Your benefits program
offers you a choice of medical options for you and your eligible dependents
to help cover the cost of medical expenses. Your medical options vary based
on the individual plans and on how you want to control your out-of-pocket
medical expenses.
An HMO covers only
the services you receive from doctors, hospitals and other providers associated
with the HMO. You usually pay only a small copayment for office visits and
prescriptions - no deductibles and no claim forms. If you use a doctor that
does not belong to the HMO, you pay the full cost for all non-emergency
treatment and services.
A POS or PPO plan
gives you a choice of receiving medical services in-network or out-of-network.
- In-network means you
receive care through a network of the Plan's participating physicians and
hospitals.
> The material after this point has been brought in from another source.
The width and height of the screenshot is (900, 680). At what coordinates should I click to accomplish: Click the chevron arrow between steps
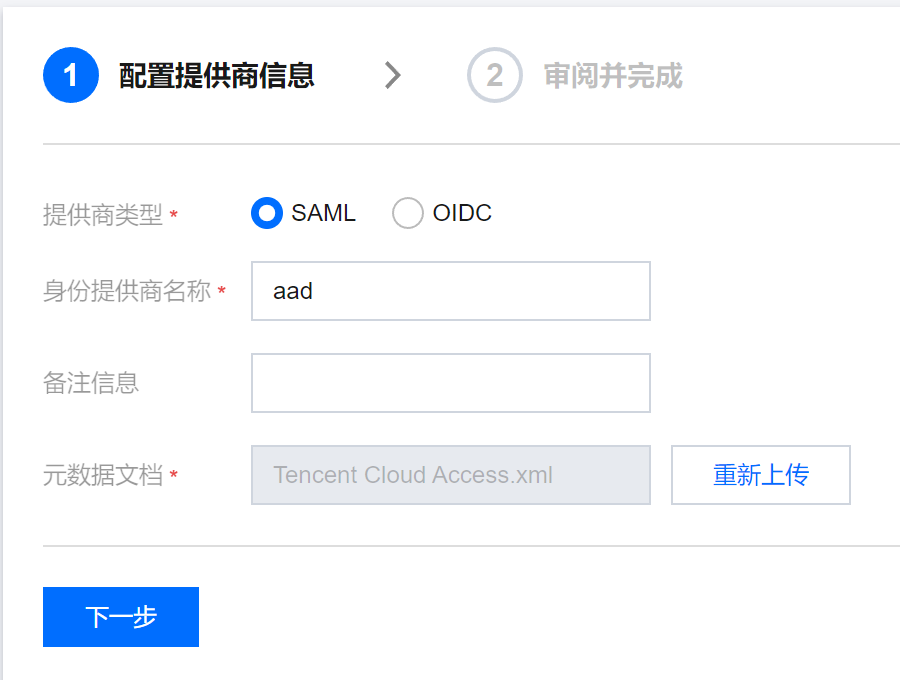pos(392,75)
In-network coverage is much the same as HMO coverage. There
is only a small copayment for office visits and prescriptions with no deductibles
or claim forms.
- Out-of-network means you can receive care from a doctor or hospital
that does not belong to the Plan's provider network. When you receive out-of-network
care, you usually pay more of the cost - a deductible or coinsurance -
and you will need to submit a claim form to receive benefits.
A traditional plan
also called an indemnity plan covers a percentage of all your medical
expenses. You pay a deductible and a percentage of all covered expenses.
You see any doctor and use any hospital you choose.